- [Task]:
Convert every line of the listing below into a JSON array of strings, one string per line, skipping blank lines.

☆ ☆ ☆

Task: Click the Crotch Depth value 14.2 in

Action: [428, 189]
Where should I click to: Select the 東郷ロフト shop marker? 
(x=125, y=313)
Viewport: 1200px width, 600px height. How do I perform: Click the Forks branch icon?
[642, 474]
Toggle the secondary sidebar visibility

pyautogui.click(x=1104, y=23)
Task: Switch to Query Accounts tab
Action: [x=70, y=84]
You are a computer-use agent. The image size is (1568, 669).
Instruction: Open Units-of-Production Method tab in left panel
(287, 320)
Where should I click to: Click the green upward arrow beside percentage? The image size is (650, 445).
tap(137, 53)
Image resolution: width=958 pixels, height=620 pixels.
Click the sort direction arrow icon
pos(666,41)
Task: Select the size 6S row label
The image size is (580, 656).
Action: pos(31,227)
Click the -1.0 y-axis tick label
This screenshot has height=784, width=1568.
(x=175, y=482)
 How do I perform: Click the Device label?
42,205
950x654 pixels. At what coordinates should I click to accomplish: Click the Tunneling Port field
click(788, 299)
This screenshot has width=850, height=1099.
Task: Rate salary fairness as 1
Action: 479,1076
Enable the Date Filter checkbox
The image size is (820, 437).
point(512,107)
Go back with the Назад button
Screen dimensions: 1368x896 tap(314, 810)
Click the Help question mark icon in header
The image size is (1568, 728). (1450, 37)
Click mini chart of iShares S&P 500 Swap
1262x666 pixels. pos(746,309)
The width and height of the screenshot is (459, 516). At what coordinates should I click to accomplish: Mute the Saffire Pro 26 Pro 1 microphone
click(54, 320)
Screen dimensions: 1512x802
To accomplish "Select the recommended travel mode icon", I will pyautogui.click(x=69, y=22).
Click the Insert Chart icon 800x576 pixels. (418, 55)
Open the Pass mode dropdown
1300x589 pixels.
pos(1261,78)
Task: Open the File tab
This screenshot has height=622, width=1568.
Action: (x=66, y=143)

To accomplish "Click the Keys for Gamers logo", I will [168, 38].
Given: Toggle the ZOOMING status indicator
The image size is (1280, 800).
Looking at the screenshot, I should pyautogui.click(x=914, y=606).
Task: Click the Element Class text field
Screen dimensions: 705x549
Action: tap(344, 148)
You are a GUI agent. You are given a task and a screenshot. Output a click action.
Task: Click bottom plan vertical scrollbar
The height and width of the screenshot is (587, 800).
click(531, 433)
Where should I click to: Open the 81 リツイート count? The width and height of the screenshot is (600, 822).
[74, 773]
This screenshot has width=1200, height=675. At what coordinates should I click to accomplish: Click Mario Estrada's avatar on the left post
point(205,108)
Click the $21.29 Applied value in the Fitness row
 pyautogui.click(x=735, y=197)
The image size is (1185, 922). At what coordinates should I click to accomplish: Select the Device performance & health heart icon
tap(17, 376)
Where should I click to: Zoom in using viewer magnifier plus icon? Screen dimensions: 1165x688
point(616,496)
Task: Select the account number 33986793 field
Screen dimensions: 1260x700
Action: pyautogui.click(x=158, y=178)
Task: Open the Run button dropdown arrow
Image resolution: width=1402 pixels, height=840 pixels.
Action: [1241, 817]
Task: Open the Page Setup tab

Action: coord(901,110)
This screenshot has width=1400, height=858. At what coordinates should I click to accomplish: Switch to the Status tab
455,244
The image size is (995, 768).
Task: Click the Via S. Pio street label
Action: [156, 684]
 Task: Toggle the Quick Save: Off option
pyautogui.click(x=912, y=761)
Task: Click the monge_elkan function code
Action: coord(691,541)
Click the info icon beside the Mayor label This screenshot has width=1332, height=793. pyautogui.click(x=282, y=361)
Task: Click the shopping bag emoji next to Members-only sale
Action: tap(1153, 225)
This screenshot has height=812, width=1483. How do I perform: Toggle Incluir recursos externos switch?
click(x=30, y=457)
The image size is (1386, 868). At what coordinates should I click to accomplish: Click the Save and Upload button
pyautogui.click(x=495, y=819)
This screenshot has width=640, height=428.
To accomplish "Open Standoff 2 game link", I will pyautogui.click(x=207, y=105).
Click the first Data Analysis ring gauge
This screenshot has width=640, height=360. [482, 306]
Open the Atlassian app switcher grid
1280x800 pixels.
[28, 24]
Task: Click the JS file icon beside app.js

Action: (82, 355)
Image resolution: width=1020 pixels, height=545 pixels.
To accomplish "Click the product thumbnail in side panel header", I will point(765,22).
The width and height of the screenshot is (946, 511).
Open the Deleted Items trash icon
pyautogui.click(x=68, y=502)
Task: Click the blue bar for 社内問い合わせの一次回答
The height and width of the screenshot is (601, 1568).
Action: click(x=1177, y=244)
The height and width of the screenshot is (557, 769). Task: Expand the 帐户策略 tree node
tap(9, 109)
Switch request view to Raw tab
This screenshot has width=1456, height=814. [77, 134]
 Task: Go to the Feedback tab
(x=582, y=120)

☆ ☆ ☆

- [Exercise response]:
[
  "Task: Click the Crotch Depth value 14.2 in",
  "Action: [428, 189]",
  "Where should I click to: Select the 東郷ロフト shop marker? ",
  "(x=125, y=313)",
  "Viewport: 1200px width, 600px height. How do I perform: Click the Forks branch icon?",
  "[642, 474]",
  "Toggle the secondary sidebar visibility",
  "pyautogui.click(x=1104, y=23)",
  "Task: Switch to Query Accounts tab",
  "Action: [x=70, y=84]",
  "You are a computer-use agent. The image size is (1568, 669).",
  "Instruction: Open Units-of-Production Method tab in left panel",
  "(287, 320)",
  "Where should I click to: Click the green upward arrow beside percentage? The image size is (650, 445).",
  "tap(137, 53)",
  "Image resolution: width=958 pixels, height=620 pixels.",
  "Click the sort direction arrow icon",
  "pos(666,41)",
  "Task: Select the size 6S row label",
  "The image size is (580, 656).",
  "Action: pos(31,227)",
  "Click the -1.0 y-axis tick label",
  "This screenshot has height=784, width=1568.",
  "(x=175, y=482)",
  " How do I perform: Click the Device label?",
  "42,205",
  "950x654 pixels. At what coordinates should I click to accomplish: Click the Tunneling Port field",
  "click(788, 299)",
  "This screenshot has width=850, height=1099.",
  "Task: Rate salary fairness as 1",
  "Action: 479,1076",
  "Enable the Date Filter checkbox",
  "The image size is (820, 437).",
  "point(512,107)",
  "Go back with the Назад button",
  "Screen dimensions: 1368x896 tap(314, 810)",
  "Click the Help question mark icon in header",
  "The image size is (1568, 728). (1450, 37)",
  "Click mini chart of iShares S&P 500 Swap",
  "1262x666 pixels. pos(746,309)",
  "The width and height of the screenshot is (459, 516). At what coordinates should I click to accomplish: Mute the Saffire Pro 26 Pro 1 microphone",
  "click(54, 320)",
  "Screen dimensions: 1512x802",
  "To accomplish \"Select the recommended travel mode icon\", I will pyautogui.click(x=69, y=22).",
  "Click the Insert Chart icon 800x576 pixels. (418, 55)",
  "Open the Pass mode dropdown",
  "1300x589 pixels.",
  "pos(1261,78)",
  "Task: Open the File tab",
  "This screenshot has height=622, width=1568.",
  "Action: (x=66, y=143)",
  "To accomplish \"Click the Keys for Gamers logo\", I will [168, 38].",
  "Given: Toggle the ZOOMING status indicator",
  "The image size is (1280, 800).",
  "Looking at the screenshot, I should pyautogui.click(x=914, y=606).",
  "Task: Click the Element Class text field",
  "Screen dimensions: 705x549",
  "Action: tap(344, 148)",
  "You are a GUI agent. You are given a task and a screenshot. Output a click action.",
  "Task: Click bottom plan vertical scrollbar",
  "The height and width of the screenshot is (587, 800).",
  "click(531, 433)",
  "Where should I click to: Open the 81 リツイート count? The width and height of the screenshot is (600, 822).",
  "[74, 773]",
  "This screenshot has width=1200, height=675. At what coordinates should I click to accomplish: Click Mario Estrada's avatar on the left post",
  "point(205,108)",
  "Click the $21.29 Applied value in the Fitness row",
  " pyautogui.click(x=735, y=197)",
  "The image size is (1185, 922). At what coordinates should I click to accomplish: Select the Device performance & health heart icon",
  "tap(17, 376)",
  "Where should I click to: Zoom in using viewer magnifier plus icon? Screen dimensions: 1165x688",
  "point(616,496)",
  "Task: Select the account number 33986793 field",
  "Screen dimensions: 1260x700",
  "Action: pyautogui.click(x=158, y=178)",
  "Task: Open the Run button dropdown arrow",
  "Image resolution: width=1402 pixels, height=840 pixels.",
  "Action: [1241, 817]",
  "Task: Open the Page Setup tab",
  "Action: coord(901,110)",
  "This screenshot has width=1400, height=858. At what coordinates should I click to accomplish: Switch to the Status tab",
  "455,244",
  "The image size is (995, 768).",
  "Task: Click the Via S. Pio street label",
  "Action: [156, 684]",
  " Task: Toggle the Quick Save: Off option",
  "pyautogui.click(x=912, y=761)",
  "Task: Click the monge_elkan function code",
  "Action: coord(691,541)",
  "Click the info icon beside the Mayor label This screenshot has width=1332, height=793. pyautogui.click(x=282, y=361)",
  "Task: Click the shopping bag emoji next to Members-only sale",
  "Action: tap(1153, 225)",
  "This screenshot has height=812, width=1483. How do I perform: Toggle Incluir recursos externos switch?",
  "click(x=30, y=457)",
  "The image size is (1386, 868). At what coordinates should I click to accomplish: Click the Save and Upload button",
  "pyautogui.click(x=495, y=819)",
  "This screenshot has width=640, height=428.",
  "To accomplish \"Open Standoff 2 game link\", I will pyautogui.click(x=207, y=105).",
  "Click the first Data Analysis ring gauge",
  "This screenshot has width=640, height=360. [482, 306]",
  "Open the Atlassian app switcher grid",
  "1280x800 pixels.",
  "[28, 24]",
  "Task: Click the JS file icon beside app.js",
  "Action: (82, 355)",
  "Image resolution: width=1020 pixels, height=545 pixels.",
  "To accomplish \"Click the product thumbnail in side panel header\", I will point(765,22).",
  "The width and height of the screenshot is (946, 511).",
  "Open the Deleted Items trash icon",
  "pyautogui.click(x=68, y=502)",
  "Task: Click the blue bar for 社内問い合わせの一次回答",
  "The height and width of the screenshot is (601, 1568).",
  "Action: click(x=1177, y=244)",
  "The height and width of the screenshot is (557, 769). Task: Expand the 帐户策略 tree node",
  "tap(9, 109)",
  "Switch request view to Raw tab",
  "This screenshot has width=1456, height=814. [77, 134]",
  " Task: Go to the Feedback tab",
  "(x=582, y=120)"
]